Task item ->
Output each line from the one that contains "Task: Click the red" to the final line of the data below, exactly, and include nothing else.

Listed records ->
--

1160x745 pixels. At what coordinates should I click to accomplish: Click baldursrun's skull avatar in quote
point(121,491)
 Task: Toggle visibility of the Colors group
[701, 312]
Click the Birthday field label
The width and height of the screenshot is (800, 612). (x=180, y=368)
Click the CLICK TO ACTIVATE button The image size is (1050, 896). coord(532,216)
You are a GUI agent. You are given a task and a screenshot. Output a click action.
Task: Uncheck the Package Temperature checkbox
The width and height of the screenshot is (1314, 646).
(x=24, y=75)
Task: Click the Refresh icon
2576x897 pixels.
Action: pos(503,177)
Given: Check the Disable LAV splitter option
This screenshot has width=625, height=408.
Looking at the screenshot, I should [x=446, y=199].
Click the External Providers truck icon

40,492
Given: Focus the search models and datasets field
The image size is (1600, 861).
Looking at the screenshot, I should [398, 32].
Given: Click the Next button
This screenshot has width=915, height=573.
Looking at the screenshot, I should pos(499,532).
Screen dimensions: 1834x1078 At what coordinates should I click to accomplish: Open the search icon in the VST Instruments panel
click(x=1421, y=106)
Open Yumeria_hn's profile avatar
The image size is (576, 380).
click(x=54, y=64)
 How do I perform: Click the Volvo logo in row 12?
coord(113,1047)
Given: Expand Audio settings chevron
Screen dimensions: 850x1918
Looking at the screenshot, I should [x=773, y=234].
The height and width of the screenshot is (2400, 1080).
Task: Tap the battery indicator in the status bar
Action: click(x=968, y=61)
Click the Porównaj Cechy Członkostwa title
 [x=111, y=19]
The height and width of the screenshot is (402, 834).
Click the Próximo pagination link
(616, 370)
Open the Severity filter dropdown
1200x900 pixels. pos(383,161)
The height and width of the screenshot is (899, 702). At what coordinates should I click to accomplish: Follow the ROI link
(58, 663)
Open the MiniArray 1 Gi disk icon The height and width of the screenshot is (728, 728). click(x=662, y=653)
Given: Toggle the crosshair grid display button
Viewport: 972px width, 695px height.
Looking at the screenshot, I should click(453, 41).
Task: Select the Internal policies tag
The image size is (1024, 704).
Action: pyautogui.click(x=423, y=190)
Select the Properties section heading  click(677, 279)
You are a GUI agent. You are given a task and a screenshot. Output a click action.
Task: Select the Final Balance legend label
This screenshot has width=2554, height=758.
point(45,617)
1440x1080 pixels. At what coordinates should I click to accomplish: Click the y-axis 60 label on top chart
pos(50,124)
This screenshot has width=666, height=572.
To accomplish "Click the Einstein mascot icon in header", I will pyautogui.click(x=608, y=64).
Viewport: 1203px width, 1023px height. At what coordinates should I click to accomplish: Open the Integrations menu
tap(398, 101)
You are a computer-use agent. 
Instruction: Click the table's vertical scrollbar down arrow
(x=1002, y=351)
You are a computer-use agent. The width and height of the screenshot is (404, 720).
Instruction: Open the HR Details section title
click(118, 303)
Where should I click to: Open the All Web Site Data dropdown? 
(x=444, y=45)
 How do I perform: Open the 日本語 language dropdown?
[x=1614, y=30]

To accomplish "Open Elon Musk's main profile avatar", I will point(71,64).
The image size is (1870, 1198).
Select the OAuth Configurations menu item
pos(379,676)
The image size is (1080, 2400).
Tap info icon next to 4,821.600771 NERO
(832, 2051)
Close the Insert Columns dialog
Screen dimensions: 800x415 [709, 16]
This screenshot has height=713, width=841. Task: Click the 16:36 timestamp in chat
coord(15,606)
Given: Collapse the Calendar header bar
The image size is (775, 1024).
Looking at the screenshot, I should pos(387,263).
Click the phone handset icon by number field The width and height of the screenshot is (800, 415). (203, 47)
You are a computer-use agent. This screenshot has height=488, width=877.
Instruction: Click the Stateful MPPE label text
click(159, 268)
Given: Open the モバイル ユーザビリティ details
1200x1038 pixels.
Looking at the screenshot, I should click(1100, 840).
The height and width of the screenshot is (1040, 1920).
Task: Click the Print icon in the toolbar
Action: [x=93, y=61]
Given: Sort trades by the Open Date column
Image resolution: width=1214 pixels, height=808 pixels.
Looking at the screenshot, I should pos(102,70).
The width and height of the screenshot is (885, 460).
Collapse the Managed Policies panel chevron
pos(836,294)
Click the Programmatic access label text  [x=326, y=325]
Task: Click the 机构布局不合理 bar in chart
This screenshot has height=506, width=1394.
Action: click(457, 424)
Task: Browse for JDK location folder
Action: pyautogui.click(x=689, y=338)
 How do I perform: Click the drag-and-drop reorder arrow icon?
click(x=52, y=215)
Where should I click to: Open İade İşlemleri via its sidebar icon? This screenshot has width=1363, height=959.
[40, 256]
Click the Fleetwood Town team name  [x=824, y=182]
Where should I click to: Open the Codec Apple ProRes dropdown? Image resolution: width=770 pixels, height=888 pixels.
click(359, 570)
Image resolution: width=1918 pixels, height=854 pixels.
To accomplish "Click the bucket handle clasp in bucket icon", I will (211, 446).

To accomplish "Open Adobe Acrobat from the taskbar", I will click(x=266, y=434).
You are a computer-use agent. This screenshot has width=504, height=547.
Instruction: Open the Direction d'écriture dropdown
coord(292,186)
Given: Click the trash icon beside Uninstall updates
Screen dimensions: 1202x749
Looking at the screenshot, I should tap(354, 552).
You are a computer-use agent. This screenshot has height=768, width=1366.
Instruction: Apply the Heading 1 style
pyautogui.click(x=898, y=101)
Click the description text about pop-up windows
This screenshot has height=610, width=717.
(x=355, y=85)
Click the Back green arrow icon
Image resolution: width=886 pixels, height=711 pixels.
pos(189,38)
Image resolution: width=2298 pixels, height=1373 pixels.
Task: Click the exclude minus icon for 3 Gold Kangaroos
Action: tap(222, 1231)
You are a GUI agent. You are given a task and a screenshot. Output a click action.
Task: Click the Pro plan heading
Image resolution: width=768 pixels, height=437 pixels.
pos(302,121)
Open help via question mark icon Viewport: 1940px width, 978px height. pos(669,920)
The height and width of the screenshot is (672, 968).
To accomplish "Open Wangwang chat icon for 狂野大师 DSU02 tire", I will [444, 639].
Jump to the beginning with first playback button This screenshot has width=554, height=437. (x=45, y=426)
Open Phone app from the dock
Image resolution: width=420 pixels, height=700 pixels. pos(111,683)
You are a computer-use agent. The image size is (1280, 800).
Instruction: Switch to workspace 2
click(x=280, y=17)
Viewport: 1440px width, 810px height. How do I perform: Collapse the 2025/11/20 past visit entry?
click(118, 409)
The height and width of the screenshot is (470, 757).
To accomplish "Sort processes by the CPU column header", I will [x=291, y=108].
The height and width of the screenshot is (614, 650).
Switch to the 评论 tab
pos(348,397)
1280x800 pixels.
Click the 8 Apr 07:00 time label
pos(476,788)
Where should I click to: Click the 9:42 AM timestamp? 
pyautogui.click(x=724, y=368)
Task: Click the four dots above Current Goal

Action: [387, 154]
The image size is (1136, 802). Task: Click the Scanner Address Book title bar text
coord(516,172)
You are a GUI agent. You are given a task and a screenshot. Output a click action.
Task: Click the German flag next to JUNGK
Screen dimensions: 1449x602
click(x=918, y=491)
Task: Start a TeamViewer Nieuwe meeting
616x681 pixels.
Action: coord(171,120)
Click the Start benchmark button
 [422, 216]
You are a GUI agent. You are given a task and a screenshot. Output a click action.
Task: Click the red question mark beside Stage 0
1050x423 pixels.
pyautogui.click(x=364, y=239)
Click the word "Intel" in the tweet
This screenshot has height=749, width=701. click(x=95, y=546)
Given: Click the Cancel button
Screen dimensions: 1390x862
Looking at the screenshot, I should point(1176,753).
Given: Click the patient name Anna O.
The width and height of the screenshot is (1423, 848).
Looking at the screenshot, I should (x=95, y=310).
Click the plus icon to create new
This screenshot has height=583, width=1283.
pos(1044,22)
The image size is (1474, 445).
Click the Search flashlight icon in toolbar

--

Written solution ->
Task: Click the red question mark beside Stage 0
1050x423 pixels.
pyautogui.click(x=364, y=239)
Click the word "Intel" in the tweet
This screenshot has height=749, width=701. click(x=95, y=546)
Given: Click the Cancel button
Screen dimensions: 1390x862
Looking at the screenshot, I should point(1176,753).
Given: Click the patient name Anna O.
The width and height of the screenshot is (1423, 848).
Looking at the screenshot, I should (x=95, y=310).
Click the plus icon to create new
This screenshot has height=583, width=1283.
pos(1044,22)
The image size is (1474, 445).
Click the Search flashlight icon in toolbar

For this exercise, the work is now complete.